Las plantineras priorizan obtener el mayor número de plantas viables para entregar a los productores, mientras que para estos últimos lo importante es tener plantas que puedan resistir amenazas durante toda la campaña. Los beneficios son amplios e incluyen:
* Tolerancia al estrés de la planta
* Resistencia a enfermedades del suelo.
* Ciclos de cultivo extendidos.
* Potencial para mayores rendimientos.
* Mantenimiento de la calidad del producto durante toda la temporada.
“Con portainjertos, de hecho, todo se enfoca en el rendimiento”, dijo Arthur van Marrewijk, Especialista de Producto para Invernaderos de Alta Tecnología. “Y hemos visto en ensayos independientes que nuestros portainjertos son realmente competitivos”.

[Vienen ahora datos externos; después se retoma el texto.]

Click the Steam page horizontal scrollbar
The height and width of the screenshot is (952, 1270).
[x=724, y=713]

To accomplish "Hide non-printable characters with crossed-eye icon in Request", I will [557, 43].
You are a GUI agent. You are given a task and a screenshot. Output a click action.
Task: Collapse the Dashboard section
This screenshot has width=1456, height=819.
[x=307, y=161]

Proteja las plantas desde la raíz hasta la fruta
Ya sea a una enfermedad transmitida por el suelo como Fusarium, o a una enfermedad que afecte a los cultivos a mitad de temporada, tener tolerancia a amenazas comunes en el tomate es clave para el éxito. Con el injerto, productores y plantineras pueden combinar la mejor genética de portainjertos con la mejor genética de variedades para obtener una planta equilibrada.
“En la producción de tomate injertado de ciclo largo, los productores priorizan asegurar plantas sanas y un rendimiento comercializable, mientras que las plantineras exigen altas tasas de plantas útiles y compatibilidad con una amplia gama de variedades”, señaló Tolga Akinci, Gerente Especialista de Producto en Turquía.

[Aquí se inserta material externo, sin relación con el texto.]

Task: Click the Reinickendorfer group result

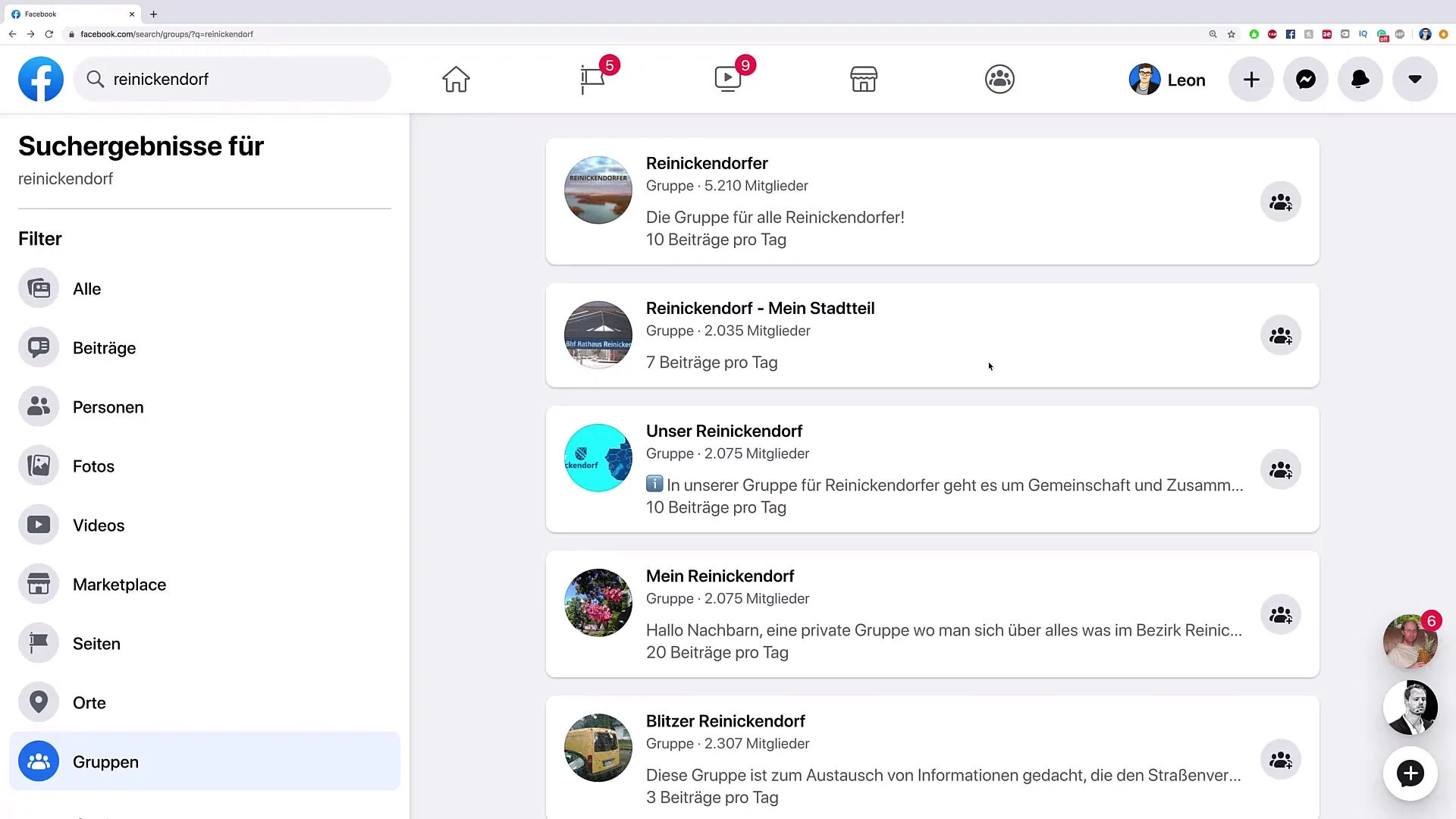Action: pos(707,163)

Los cuatro portainjertos de Syngenta resistentes al ToBRFV ofrecen resistencia a una amplia gama de enfermedades del suelo, como la marchitez por Verticillium (HR), marchitez por Fusarium (HR) y/o por raíz corchosa (IR). Además, variedades seleccionadas proporcionan resistencia a amenazas emergentes, incluido el ToBRFV, para asegurar un mayor potencial de rendimiento.
Protección completa de toda la planta con portainjertos y variedades resistentes al ToBRFV
En el caso de enfermedades nuevas y emergentes, como el ToBRFV (virus del fruto rugoso marrón del tomate), el uso de portainjertos y variedades con resistencia puede dar a los productores una ventaja contra el virus. En Syngenta Semillas de vegetales, cuatro portainjertos y más de 80 variedades incluyen resistencia intermedia (IR) al ToBRFV.
El ToBRFV es sistémico: una vez que la infección entra en la planta, viaja a través de ella para infectar la mayor parte posible. Esto significa que cada centímetro de la planta debe tener alguna forma de protección contra el ToBRFV, combinada con un buen manejo de las condiciones del invernadero para ayudar a reducir las posibilidades de un desarrollo severo de la enfermedad.
“Ahora, con la resistencia al rugoso, es realmente interesante”, comentó Peter Schleicher, Desarrollador de Germoplasma de Especialidades de Tomate. “La gente está empezando a hablar de lo que ocurre en las raíces y comprenden mejor la interacción entre las raíces y las partes aéreas de la planta”.
Actualmente, existen cuatro portainjertos con resistencia al ToBRFV en la gama: Armour, Fervour, Honor y Kronosor.